As we know, for solving saddle point problems, forward-backward algorithm is generally not guaranteed to converge. But extragradient method converge Structured Prediction via the Extragradient Method
Suppose $L(w,z)$ is a convex in $w$-concave in $z$ function. Can we express extragradient, \begin{align} w^{k+1/2}&=P_{W}(w^k-\beta \bigtriangledown_w L(w^k,z^k))\cr z^{k+1/2}&=P_{Z}(z^k+\beta \bigtriangledown_z L(w^k,z^k))\cr w^{k+1}&=P_{W}(w^k-\beta \bigtriangledown_w L(w^{(k+1/2)},z^{(k+1/2)}))\cr z^{k+1}&=P_{Z}(z^k+\beta \bigtriangledown_z L(w^{(k+1/2)},z^{(k+1/2)}))\cr \end{align} with only proximal steps? I mean without using gradient of function $L$. Sorry for asking the same question on mathoverflow.

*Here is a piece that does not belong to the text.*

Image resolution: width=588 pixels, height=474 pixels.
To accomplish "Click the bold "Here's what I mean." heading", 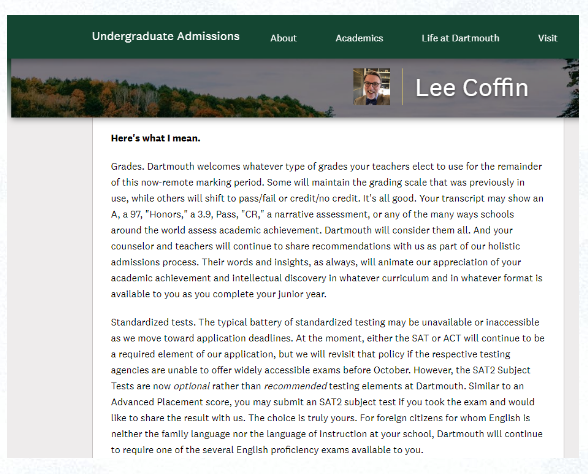I will click(156, 138).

There is a refinement the HPE paper here. Consider the problem model in equation (7). In the jargon of the latter paper, the problem you're trying to solve corresponds to a Nash-equilibrium problem with $\Psi_1(z, w) = -\Psi_2(z, w) := \sum_{i}w^TF_iz_i$ (a billinear form), $g_1(z) := \sum_{i}c_i^Tz_i$, and $g_2(w) := \sum_{i}w^TF_iy^{(i)} + I_{\|.\| \le 1}$. Now invoke algorithm T-BD (or Teng's BD-HPE; see the same paper). It should be trivial to compute the proximal operators of the $g_k$'s.